>> start Document segment

PG's essays, ranked "Google-style"

RiderOfGiraffes · on Dec 16, 2010

In case anyone is interested, here's a clickable chart of all PG's essays showing explicit links between them:

http://www.solipsys.co.uk/new/PaulGrahamEssays.html?HN

I was prompted to provide these links by this item:

http://news.ycombinator.com/item?id=2011897

I do regularly re-visit PG's essays, and I use these charts/graphs to see what catches my eye on any particular occasion.

raganwald · on Dec 16, 2010

I get the algorithm, but what tool(s) did you use generate the page itself?

RiderOfGiraffes · on Dec 16, 2010

OK, here's the script that drives the process.

    echo Retrieving index
        curl http://www.paulgraham.com/articles.html > data0

    echo Extracting URLs
        grep -ho "<a href[^>]*>[^<]*<.a>" data0 | grep -v http | grep -v RSS > data1

ComputeRankings takes the list of essays, extracts outgoing links to create a digraph, and then computes the Page-Rank of each page.

CreatePGER takes the results and an HTML template and glues them together to create the rankings page.

    echo Creating rankings page
        ./ComputeRankings.py > ComputeRankings.out
        ./Create_PGER.py > PaulGrahamEssaysRanking

MakeGraph outputs dot files for the giant component and the "other nodes" graph.

>> end Document segment
>> start Information provided

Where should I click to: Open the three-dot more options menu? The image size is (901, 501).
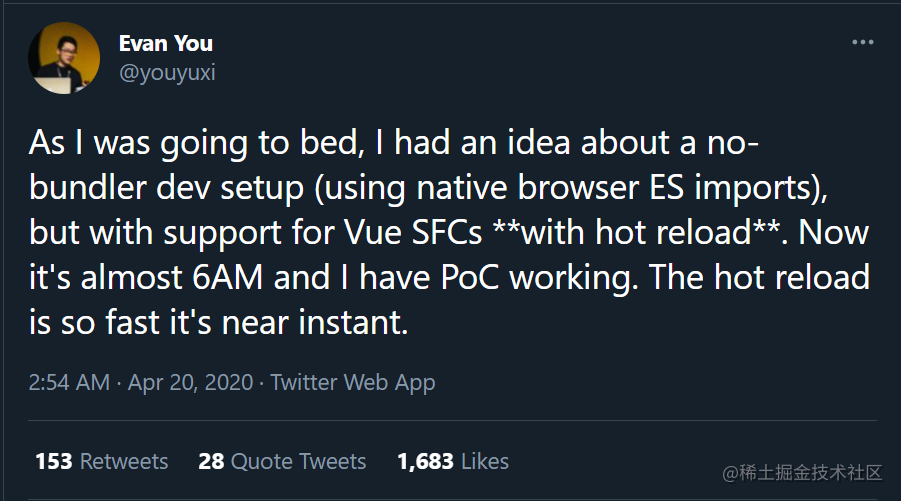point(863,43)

>> end Information provided
>> start Information provided

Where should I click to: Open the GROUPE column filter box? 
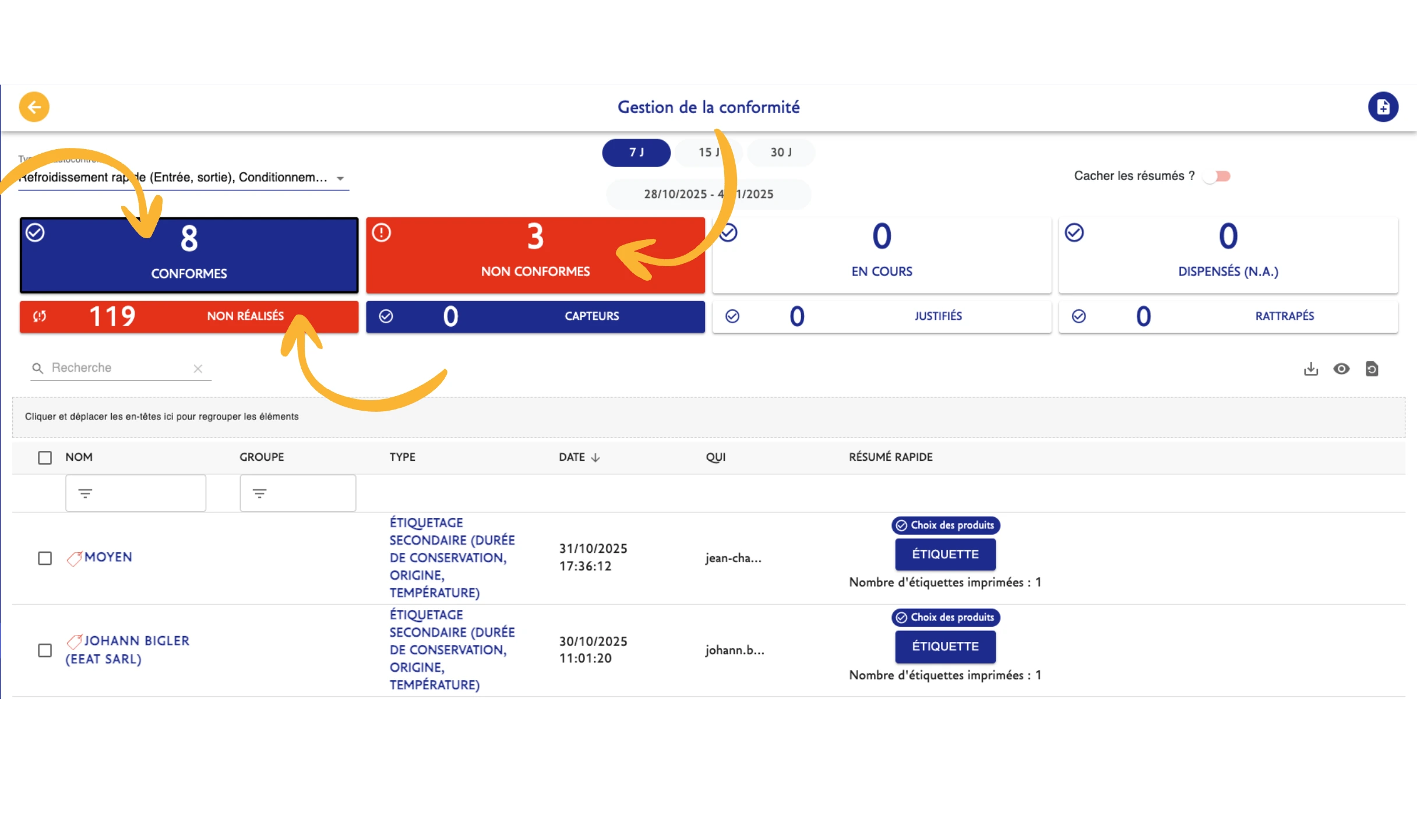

>> end Information provided

Direction A: In the thread on ranking PG's essays, rewrite the passage from "http://news.ycombinator.com/item?id=2011897" up to and including "drives the process.", putting "program" in place of "script".
Direction B: Translate this sentence from the thread on ranking PG's essays into Spanish: "I do regularly re-visit PG's essays, and I use these charts/graphs to see what catches my eye on any particular occasion."

Complete answer A:
http://news.ycombinator.com/item?id=2011897

I do regularly re-visit PG's essays, and I use these charts/graphs to see what catches my eye on any particular occasion.

raganwald · on Dec 16, 2010

I get the algorithm, but what tool(s) did you use generate the page itself?

RiderOfGiraffes · on Dec 16, 2010

OK, here's the program that drives the process.

Complete answer B: Vuelvo con regularidad a los ensayos de PG, y uso estos gráficos/diagramas para ver qué me llama la atención en cada ocasión concreta.